Release Date: 11/27/2001
Contact Information: Mark Merchant, EPA Press Office (617) 918-1013

BOSTON – The town of Natick today agreed to pay a $56,775 cash penalty and perform supplemental environmental projects worth at least $211,344 to settle claims by the U.S. Environmental Protection Agency that the city violated hazardous waste and clean water laws at a town department of public works facility.

The DPW garage was targeted for inspection as part of an initiative focusing on compliance by public agencies with environmental laws.

"The EPA expects all towns and cities to follow federal and state environmental laws," said Robert W. Varney, regional administrator of EPA's New England office. "It also is important for municipalities to set a positive example for others by reducing pollution and increasing public safety while ensuring that the town achieves and exceeds environmental compliance."

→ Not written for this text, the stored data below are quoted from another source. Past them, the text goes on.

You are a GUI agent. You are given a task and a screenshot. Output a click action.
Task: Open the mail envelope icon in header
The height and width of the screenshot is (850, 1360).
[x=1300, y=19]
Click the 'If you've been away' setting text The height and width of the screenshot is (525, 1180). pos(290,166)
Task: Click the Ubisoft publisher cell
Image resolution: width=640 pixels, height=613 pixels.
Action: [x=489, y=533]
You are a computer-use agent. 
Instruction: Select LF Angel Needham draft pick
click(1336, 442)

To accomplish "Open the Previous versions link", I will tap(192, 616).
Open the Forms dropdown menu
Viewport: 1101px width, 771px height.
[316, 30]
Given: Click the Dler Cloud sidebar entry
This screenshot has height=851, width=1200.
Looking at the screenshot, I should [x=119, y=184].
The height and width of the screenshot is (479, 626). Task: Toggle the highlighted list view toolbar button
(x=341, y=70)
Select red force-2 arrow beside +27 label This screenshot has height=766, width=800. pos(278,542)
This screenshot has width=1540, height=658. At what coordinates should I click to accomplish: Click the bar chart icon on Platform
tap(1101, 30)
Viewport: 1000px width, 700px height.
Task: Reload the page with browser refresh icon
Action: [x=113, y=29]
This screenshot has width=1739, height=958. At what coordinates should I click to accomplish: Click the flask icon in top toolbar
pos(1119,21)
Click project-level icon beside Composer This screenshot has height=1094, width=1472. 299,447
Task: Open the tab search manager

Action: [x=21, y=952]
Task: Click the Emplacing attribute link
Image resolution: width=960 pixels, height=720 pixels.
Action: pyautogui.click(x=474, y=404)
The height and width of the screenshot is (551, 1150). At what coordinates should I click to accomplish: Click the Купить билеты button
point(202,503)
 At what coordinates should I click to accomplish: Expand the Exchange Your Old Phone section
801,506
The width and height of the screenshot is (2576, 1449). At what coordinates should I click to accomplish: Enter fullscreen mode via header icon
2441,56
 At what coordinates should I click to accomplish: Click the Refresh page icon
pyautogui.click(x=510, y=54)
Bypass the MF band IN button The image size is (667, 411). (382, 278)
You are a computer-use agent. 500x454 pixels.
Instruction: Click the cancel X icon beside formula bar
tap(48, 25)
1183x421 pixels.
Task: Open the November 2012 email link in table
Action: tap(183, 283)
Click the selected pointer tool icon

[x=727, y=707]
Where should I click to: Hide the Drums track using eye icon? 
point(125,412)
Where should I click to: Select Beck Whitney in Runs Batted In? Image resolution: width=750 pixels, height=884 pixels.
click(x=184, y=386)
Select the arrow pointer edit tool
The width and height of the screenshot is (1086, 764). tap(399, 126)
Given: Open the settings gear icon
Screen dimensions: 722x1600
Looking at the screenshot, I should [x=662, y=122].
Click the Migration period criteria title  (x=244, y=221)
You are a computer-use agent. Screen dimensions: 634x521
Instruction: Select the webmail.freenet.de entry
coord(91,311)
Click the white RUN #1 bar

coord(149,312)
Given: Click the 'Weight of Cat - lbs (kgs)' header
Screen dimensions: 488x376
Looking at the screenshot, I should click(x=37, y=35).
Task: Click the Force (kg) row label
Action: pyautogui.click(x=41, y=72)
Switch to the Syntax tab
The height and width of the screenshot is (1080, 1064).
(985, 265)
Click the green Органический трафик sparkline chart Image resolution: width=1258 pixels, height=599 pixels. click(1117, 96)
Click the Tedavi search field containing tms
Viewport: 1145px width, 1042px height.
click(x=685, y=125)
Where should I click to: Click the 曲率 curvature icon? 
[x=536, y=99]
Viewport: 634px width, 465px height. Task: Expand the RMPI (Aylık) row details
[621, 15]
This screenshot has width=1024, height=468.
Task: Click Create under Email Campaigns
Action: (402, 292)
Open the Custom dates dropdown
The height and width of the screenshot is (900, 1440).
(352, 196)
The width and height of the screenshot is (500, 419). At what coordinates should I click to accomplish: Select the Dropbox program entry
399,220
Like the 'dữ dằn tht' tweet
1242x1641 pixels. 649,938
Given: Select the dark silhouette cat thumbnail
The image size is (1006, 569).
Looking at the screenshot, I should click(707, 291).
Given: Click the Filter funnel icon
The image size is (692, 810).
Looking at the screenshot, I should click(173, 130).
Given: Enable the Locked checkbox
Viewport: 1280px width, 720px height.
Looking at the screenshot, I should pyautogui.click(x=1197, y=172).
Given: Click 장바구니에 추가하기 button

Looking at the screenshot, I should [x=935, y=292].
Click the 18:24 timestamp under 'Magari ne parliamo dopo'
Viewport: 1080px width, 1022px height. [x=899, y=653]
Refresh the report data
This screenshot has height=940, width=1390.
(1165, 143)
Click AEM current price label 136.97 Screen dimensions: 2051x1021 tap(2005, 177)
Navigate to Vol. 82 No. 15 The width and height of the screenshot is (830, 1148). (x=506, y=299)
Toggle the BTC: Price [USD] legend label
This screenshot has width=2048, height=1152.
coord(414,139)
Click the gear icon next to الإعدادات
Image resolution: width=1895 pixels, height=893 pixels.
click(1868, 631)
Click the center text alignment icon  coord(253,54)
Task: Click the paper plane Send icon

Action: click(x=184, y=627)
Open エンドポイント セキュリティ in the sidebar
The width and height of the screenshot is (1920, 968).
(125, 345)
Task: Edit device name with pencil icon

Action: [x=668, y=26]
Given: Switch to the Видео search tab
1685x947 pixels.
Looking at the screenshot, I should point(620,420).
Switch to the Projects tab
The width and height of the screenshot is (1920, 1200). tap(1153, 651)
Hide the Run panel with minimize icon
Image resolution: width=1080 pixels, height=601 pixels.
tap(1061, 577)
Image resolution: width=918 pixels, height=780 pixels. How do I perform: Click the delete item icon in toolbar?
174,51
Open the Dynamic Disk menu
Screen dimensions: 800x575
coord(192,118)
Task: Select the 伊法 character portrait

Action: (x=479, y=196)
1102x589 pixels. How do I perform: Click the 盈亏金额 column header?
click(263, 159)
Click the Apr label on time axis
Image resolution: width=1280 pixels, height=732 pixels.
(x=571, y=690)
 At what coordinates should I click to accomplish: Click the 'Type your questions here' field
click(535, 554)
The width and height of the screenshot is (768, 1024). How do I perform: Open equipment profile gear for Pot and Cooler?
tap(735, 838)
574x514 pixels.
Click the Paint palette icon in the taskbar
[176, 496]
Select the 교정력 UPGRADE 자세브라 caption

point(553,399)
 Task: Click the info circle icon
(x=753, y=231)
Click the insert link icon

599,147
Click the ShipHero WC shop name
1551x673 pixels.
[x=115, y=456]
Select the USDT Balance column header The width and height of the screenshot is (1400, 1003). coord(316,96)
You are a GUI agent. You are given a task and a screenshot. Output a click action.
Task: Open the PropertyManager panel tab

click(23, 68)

As a result of the initial action against Natick, EPA's New England office has developed an initiative for municipal DPWs with the New England Chapter of the American Public Works Association The initiative encourages all DPWs in New England to audit themselves, disclose and correct violations of environmental statutes. So far, approximately 270 such facilities have signed on to participate in this initiative program.

Today's agreement stems from numerous violations discovered during an inspection May 25, 1999, at the town's DPW vehicle maintenance, storage garages and recycling center located at 75 West St. The complaint alleges 11 claims of hazardous waste management violations and one claim of violating the Clean Water Act.

The most serious violations were discovered in a shed located next to a wetland where inspectors found hundreds of containers of waste paint, paint thinners, waste oil, pesticides and many unknown materials being stored on the ground.

The area where the shed was located was also identified as a possible habitat for two state-protected wildlife species, the Mystic Valley Amphipod and Spotted Turtle. The materials had apparently been there for years without any controls or management.

In addition to the cash penalties for these violations, Natick has agreed to implement a town-wide pollution prevention plan and an environmentally preferable purchasing plan. The goal is to reduce the amount of chemicals the town purchases and to reduce the amount of hazardous wastes generated by Natick.

The town will also conduct an assessment of a contaminated area at the 22-acre Pegan Cove Park. Natick wants to expand the use of the park, so an environmental assessment is necessary.